Source passage:
§ §

World: r3wp

Join the discussions in the REBOL3 world...

[Power Mezz] Discussions of the Power Mezz

older newer	first last
Kaj 18-Dec-2010 [85]	Use "5.10 Parse HTML text into a tree" instead
PatrickP61 18-Dec-2010 [86]	Thank you Kaj. I'll check that out!
Kaj 18-Dec-2010 [87]	There's no usage documentation, though, only code documentation
Kaj 19-Dec-2010 [88]	There's also "7.4 [X][HT]ML Parser" so it's not clear to me which one is preferred
Oldes 19-Dec-2010 [89x2]	To be honest, if you just like to parse some HTML page to get some parts of it, you don't need to use Power Mezz at all.. I'm using Rebol more than 10 years and still consider PM as a too complex staff for me. If you are REBOL newbie, better to start reading REBOL doc. In your case something about parsing.
Oldes 19-Dec-2010 [89x2]	There is a lot of pages about 'parse' on net... for example this one: http://www.rebol.com/docs/core23/rebolcore-15.html
PatrickP61 19-Dec-2010 [91]	Thanks Oldes -- Will check into that
Kaj 19-Dec-2010 [92x2]	Yeah, there's some tipping point in parsing web pages and such. When the pages are consistent and the data you want to scrape is simple, I use PARSE, too, or even just string processing
Kaj 19-Dec-2010 [92x2]	But when the HTML and the data become more complex, there are so many exceptions you have to program, that a real HTML parser becomes more convenient
Henrik 19-Dec-2010 [94x2]	would a real HTML parser convert the data to a REBOL object?
Henrik 19-Dec-2010 [94x2]	hmm... not sure that is possible.
Kaj 19-Dec-2010 [96]	I don't know what the two PowerMezz ones do, but I figure they just produce blocks. It's static data, so no need for bindings
Henrik 19-Dec-2010 [97x2]	a good one would be to convert R3 rich text to HTML and vice versa.
Henrik 19-Dec-2010 [97x2]	but that is of course not related to parsing...
Kaj 19-Dec-2010 [99]	Yeah, I think someone will have to do that :-)
Anton 20-Dec-2010 [100x2]	Kaj, I think it's the other way around! I found when the HTML and the data become more complex, then a simpler "hack" parse job is more likely to survive changes to the source. This happened to me several times with a weather forecast and television guide scraper etc. that I made (and remade, and remade..).
Anton 20-Dec-2010 [100x2]	(back when I used to care about television, that is)
Kaj 20-Dec-2010 [102x2]	That's true when you have to write the parser yourself, but I'm assuming the PowerMezz parsers handle all of HTML :-)
Kaj 20-Dec-2010 [102x2]	Also, it's probably not as much within reach for novice programmers
Oldes 20-Dec-2010 [104x2]	I was using REBOL for datamining a few years ago and I can say it was easier to do string based parsing to get what I've needed.
Oldes 20-Dec-2010 [104x2]	It's always easier to do: parse html [thru "<title>" copy title to "<"] than parse complete html to something like a block structure and dig title in it.
Kaj 20-Dec-2010 [106]	For you, but my business partner wants to scrape web pages, and I don't think he would understand how to do it with parse
Oldes 20-Dec-2010 [107]	I believe that if he would not understand simple parse, than he would not understand PowerMezz as well, but maybe I'm wrong. Also it very depends what page do you parse.

§ §

Instruction 1:
Rewrite the forum thread from "Join the discussions" to "something about parsing.", changing "Power Mezz" to "PowerMezz".

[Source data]
§ §

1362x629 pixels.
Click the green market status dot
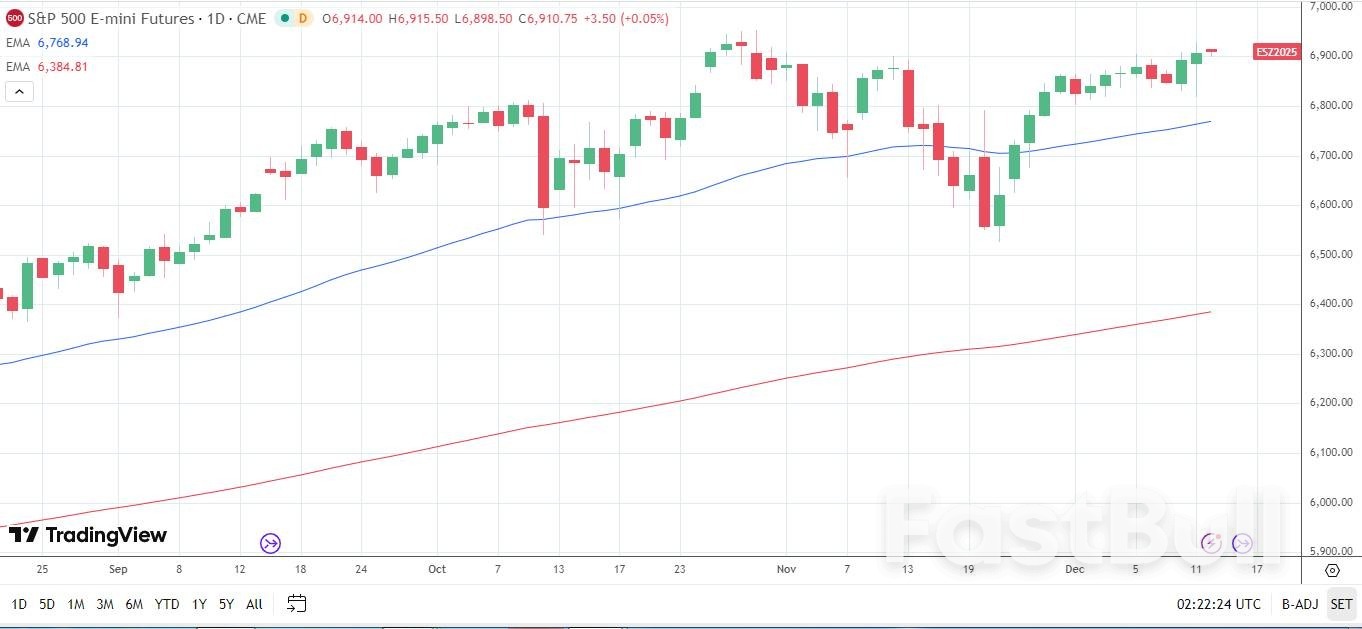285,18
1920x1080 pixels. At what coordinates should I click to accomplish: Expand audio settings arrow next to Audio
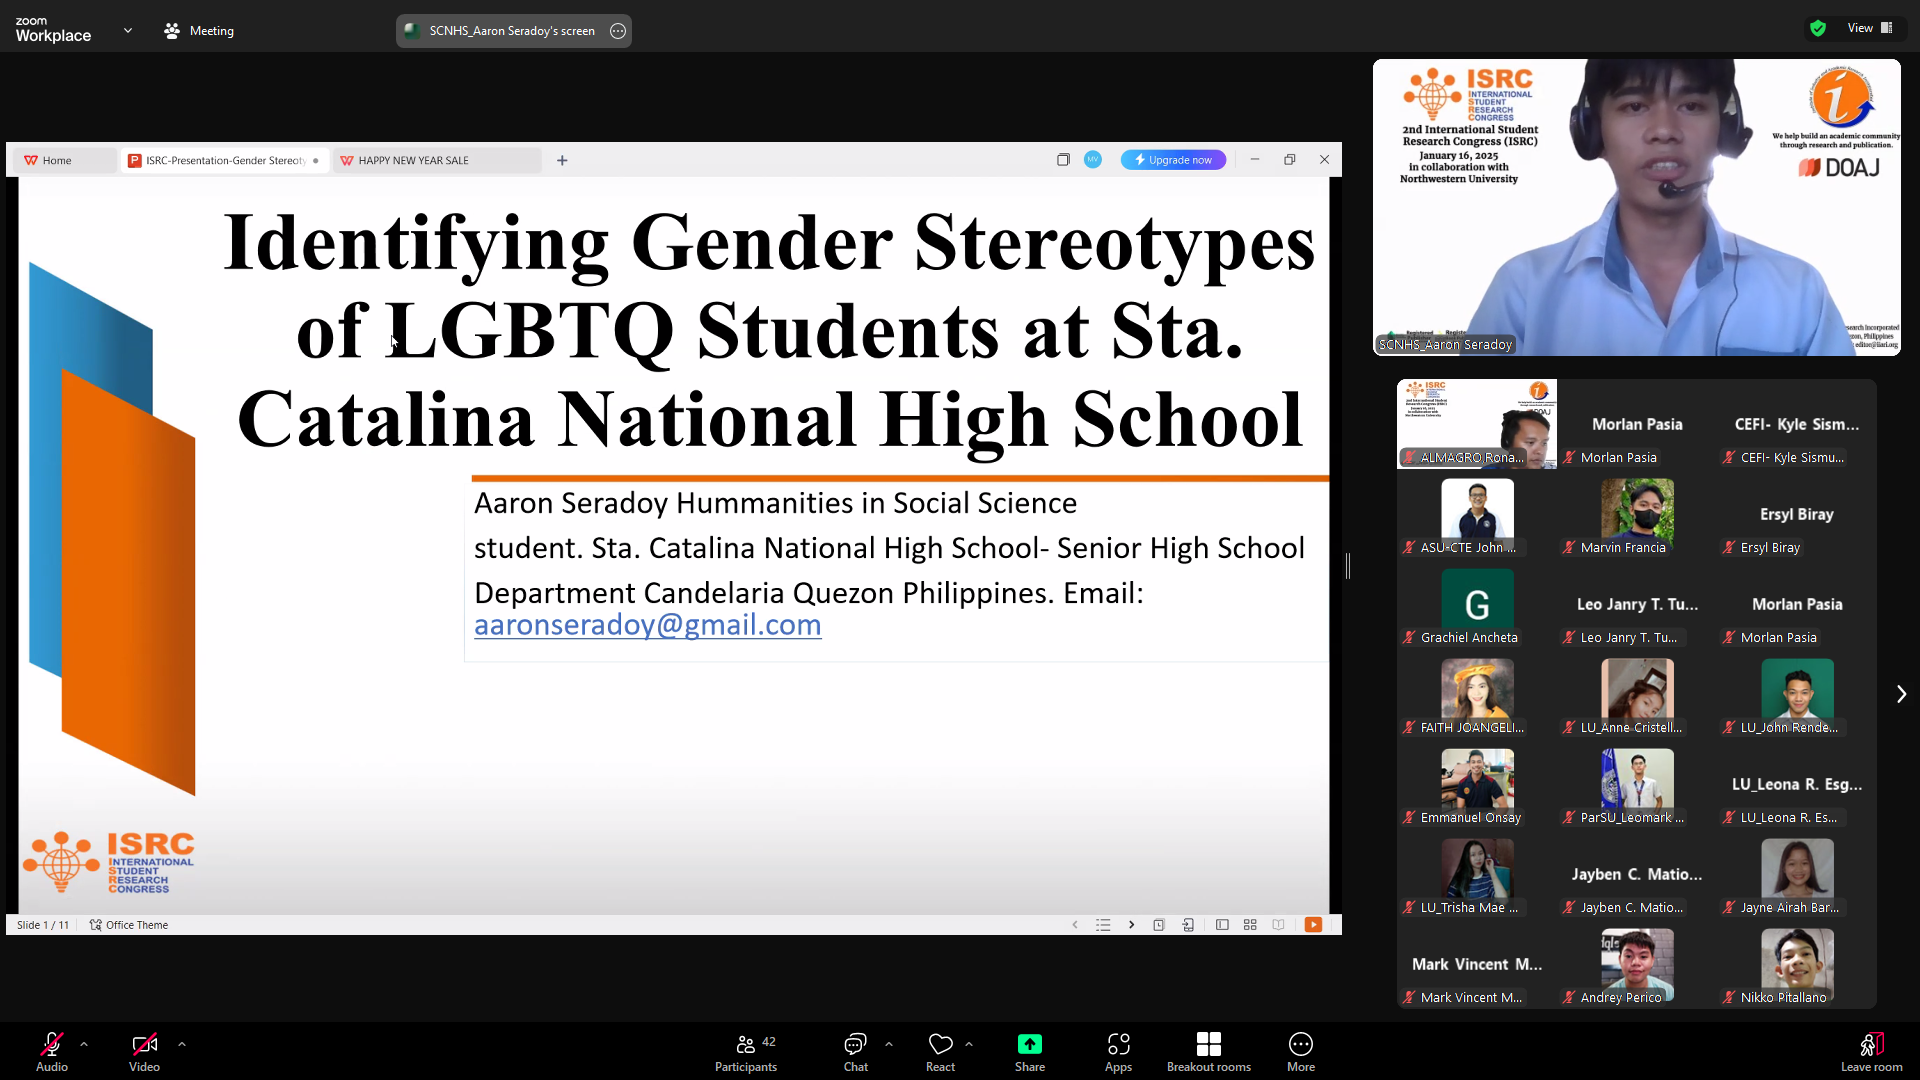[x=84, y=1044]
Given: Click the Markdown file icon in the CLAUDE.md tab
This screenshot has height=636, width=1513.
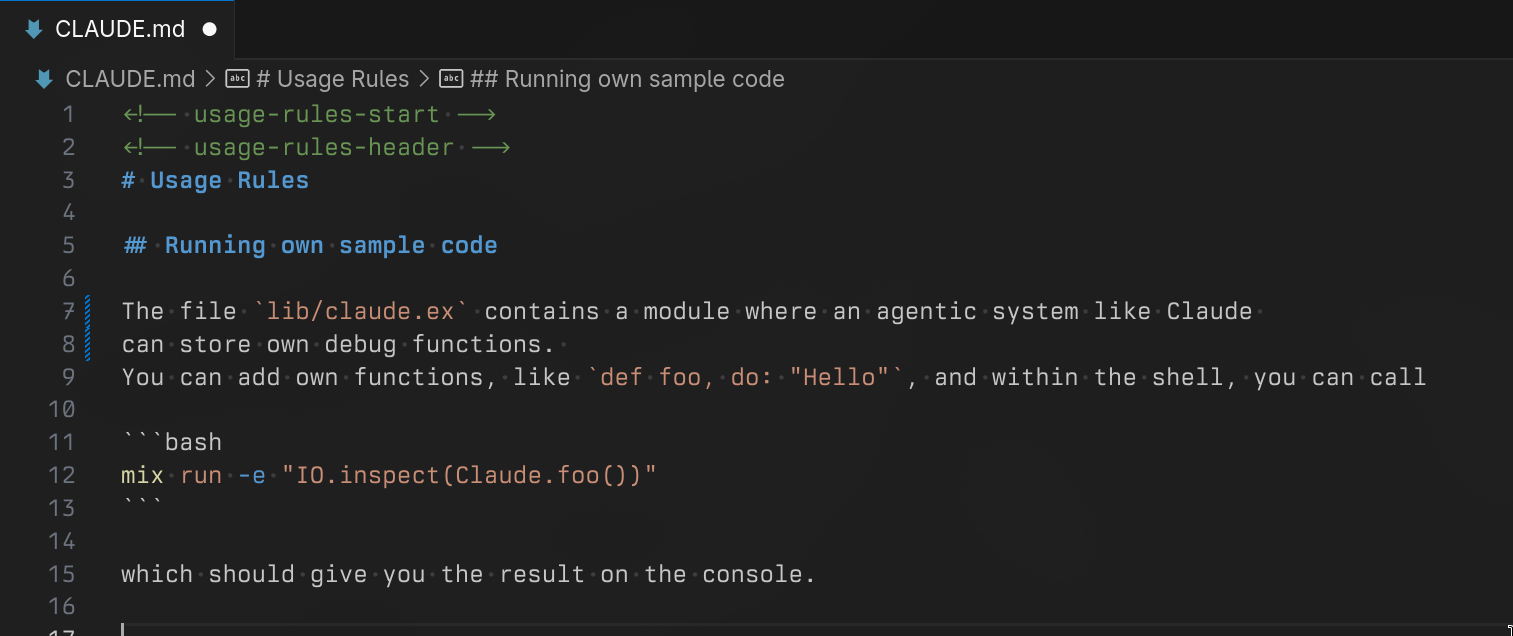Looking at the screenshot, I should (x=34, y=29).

§ §

Instruction 2:
Write out all the Source data rows line for line, leaving out the pictures.

Correct result 1:
Join the discussions in the REBOL3 world...

[PowerMezz] Discussions of the PowerMezz

older newer	first last
Kaj 18-Dec-2010 [85]	Use "5.10 Parse HTML text into a tree" instead
PatrickP61 18-Dec-2010 [86]	Thank you Kaj. I'll check that out!
Kaj 18-Dec-2010 [87]	There's no usage documentation, though, only code documentation
Kaj 19-Dec-2010 [88]	There's also "7.4 [X][HT]ML Parser" so it's not clear to me which one is preferred
Oldes 19-Dec-2010 [89x2]	To be honest, if you just like to parse some HTML page to get some parts of it, you don't need to use PowerMezz at all.. I'm using Rebol more than 10 years and still consider PM as a too complex staff for me. If you are REBOL newbie, better to start reading REBOL doc. In your case something about parsing.

Correct result 2:
1362x629 pixels.
Click the green market status dot
285,18
1920x1080 pixels. At what coordinates should I click to accomplish: Expand audio settings arrow next to Audio
[x=84, y=1044]
Given: Click the Markdown file icon in the CLAUDE.md tab
This screenshot has height=636, width=1513.
Looking at the screenshot, I should (x=34, y=29).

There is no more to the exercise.